[Exercise goal] Copy out each line below in which the string "will" appears.

Records from a dataset

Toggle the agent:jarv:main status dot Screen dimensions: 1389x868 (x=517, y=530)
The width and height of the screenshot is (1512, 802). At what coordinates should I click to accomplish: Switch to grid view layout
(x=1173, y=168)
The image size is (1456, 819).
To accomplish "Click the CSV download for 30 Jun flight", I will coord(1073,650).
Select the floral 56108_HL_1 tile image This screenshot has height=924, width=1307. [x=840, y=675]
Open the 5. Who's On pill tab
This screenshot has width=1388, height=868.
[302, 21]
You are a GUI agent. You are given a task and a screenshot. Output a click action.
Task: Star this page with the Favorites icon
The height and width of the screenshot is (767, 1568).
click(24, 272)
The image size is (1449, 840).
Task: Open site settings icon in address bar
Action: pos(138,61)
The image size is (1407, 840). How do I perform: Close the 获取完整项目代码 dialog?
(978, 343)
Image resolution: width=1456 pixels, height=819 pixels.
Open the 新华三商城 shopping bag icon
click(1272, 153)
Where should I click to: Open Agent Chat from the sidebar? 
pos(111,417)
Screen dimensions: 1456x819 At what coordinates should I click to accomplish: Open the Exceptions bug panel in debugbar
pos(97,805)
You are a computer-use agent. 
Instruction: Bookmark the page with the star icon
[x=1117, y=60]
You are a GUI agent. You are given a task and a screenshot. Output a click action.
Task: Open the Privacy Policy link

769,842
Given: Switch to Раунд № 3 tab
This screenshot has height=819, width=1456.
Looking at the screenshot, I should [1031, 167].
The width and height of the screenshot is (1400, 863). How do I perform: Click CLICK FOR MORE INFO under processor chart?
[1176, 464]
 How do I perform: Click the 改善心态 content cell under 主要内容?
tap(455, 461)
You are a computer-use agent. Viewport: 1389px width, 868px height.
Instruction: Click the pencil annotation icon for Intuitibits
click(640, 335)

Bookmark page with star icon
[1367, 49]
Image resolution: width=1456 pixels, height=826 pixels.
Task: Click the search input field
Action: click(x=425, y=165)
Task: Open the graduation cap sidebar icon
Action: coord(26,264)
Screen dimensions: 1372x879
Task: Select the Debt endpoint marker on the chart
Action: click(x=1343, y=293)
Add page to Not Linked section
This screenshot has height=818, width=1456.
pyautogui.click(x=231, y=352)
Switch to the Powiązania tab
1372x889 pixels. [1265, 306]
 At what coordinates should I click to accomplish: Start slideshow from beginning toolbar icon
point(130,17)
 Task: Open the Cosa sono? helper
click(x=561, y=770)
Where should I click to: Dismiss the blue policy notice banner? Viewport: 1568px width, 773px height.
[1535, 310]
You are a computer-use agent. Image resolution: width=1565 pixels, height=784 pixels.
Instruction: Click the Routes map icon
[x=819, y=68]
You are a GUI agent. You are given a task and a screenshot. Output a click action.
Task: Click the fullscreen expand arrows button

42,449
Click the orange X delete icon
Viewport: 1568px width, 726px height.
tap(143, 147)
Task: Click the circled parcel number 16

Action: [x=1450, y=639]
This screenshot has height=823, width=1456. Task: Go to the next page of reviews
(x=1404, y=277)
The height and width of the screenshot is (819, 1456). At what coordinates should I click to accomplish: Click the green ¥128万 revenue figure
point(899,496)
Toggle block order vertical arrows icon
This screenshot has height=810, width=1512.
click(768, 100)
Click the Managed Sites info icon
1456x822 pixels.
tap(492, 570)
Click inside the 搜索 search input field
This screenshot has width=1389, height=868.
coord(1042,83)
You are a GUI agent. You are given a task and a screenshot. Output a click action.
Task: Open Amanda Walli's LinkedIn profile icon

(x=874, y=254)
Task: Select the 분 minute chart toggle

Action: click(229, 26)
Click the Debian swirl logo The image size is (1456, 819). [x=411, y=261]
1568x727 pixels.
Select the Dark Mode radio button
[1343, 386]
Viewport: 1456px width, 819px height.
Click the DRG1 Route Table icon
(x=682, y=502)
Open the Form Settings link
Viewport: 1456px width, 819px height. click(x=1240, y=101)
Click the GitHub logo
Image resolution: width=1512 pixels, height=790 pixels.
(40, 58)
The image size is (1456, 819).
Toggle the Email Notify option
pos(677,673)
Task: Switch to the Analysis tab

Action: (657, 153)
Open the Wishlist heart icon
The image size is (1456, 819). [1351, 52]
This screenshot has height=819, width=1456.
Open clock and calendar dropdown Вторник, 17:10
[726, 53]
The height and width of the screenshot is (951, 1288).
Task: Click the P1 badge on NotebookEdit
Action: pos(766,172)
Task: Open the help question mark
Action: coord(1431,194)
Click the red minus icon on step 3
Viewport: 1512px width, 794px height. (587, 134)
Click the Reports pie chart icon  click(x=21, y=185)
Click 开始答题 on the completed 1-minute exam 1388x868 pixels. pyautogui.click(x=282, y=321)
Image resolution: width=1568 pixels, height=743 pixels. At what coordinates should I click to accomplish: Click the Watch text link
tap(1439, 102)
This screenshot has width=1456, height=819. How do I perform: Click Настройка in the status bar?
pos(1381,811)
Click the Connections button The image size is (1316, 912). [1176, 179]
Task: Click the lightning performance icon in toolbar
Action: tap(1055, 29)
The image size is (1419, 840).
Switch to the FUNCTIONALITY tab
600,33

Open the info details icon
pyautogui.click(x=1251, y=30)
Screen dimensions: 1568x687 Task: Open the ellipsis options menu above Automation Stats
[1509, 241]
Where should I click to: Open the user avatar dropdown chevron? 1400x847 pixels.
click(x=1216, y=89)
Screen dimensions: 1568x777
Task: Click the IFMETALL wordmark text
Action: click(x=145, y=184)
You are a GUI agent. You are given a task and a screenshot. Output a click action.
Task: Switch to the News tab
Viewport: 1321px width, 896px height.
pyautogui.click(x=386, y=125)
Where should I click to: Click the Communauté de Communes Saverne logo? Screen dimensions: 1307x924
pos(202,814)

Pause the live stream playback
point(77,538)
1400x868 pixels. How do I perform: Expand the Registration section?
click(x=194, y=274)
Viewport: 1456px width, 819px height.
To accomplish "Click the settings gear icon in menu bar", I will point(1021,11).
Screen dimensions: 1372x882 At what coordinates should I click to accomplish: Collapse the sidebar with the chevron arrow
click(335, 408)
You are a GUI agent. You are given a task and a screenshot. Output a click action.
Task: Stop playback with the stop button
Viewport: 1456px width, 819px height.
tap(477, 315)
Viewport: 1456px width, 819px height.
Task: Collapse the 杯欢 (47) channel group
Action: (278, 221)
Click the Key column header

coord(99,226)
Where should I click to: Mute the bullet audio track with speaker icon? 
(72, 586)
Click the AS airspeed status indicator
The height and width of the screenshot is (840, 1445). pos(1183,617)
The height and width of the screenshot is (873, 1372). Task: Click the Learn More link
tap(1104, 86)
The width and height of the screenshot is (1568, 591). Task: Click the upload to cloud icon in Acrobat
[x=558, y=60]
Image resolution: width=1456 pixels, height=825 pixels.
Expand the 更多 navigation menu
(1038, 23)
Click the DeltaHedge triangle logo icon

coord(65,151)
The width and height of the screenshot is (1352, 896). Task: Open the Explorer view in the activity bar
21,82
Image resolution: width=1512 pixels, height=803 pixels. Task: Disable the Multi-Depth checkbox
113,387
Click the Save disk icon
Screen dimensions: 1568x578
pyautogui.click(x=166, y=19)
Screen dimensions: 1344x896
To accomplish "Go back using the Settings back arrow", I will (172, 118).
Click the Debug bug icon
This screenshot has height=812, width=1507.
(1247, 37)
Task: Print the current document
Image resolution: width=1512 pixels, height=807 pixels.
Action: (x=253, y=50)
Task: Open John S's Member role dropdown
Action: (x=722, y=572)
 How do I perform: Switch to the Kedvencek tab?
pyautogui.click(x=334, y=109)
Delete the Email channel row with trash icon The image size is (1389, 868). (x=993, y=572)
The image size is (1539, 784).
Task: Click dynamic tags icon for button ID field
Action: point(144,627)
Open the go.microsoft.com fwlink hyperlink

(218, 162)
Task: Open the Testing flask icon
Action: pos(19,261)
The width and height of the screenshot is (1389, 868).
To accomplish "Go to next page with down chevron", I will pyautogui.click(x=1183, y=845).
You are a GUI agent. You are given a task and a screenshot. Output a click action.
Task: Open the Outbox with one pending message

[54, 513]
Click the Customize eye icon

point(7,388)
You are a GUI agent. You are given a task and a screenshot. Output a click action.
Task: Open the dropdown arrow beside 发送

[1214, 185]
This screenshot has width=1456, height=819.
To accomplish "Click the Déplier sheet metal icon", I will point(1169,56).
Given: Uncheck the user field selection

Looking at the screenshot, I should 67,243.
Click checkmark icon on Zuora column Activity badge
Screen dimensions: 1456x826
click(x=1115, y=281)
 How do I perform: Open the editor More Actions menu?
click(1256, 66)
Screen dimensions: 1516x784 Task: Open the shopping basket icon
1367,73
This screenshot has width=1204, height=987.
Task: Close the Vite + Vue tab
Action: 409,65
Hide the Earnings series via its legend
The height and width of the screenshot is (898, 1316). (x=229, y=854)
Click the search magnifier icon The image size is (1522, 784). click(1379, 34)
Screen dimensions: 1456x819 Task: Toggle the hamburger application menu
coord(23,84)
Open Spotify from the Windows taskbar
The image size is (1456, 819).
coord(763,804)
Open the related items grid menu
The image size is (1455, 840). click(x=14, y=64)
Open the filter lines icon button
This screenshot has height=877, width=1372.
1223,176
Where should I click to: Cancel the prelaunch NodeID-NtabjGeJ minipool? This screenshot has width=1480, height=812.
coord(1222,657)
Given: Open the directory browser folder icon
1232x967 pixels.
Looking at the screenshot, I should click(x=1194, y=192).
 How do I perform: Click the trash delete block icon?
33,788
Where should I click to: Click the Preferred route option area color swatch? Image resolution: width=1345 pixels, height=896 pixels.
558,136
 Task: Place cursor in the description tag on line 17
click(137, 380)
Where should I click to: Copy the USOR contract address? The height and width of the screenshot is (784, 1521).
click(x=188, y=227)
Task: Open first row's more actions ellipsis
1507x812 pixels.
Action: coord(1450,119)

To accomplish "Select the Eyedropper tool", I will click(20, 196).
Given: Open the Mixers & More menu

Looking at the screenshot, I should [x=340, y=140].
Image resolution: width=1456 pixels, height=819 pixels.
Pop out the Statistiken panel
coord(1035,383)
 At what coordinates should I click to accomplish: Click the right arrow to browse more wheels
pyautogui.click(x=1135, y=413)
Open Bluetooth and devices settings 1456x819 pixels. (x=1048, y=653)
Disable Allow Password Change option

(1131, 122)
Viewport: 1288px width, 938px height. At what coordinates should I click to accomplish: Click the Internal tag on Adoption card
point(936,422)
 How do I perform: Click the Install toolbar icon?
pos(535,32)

[Exercise solution]
To accomplish "Click the CSV download for 30 Jun flight", I will coord(1073,650).
To accomplish "Click the settings gear icon in menu bar", I will point(1021,11).
To accomplish "Go back using the Settings back arrow", I will (172, 118).
To accomplish "Go to next page with down chevron", I will pyautogui.click(x=1183, y=845).
To accomplish "Click the Déplier sheet metal icon", I will point(1169,56).
To accomplish "Select the Eyedropper tool", I will click(20, 196).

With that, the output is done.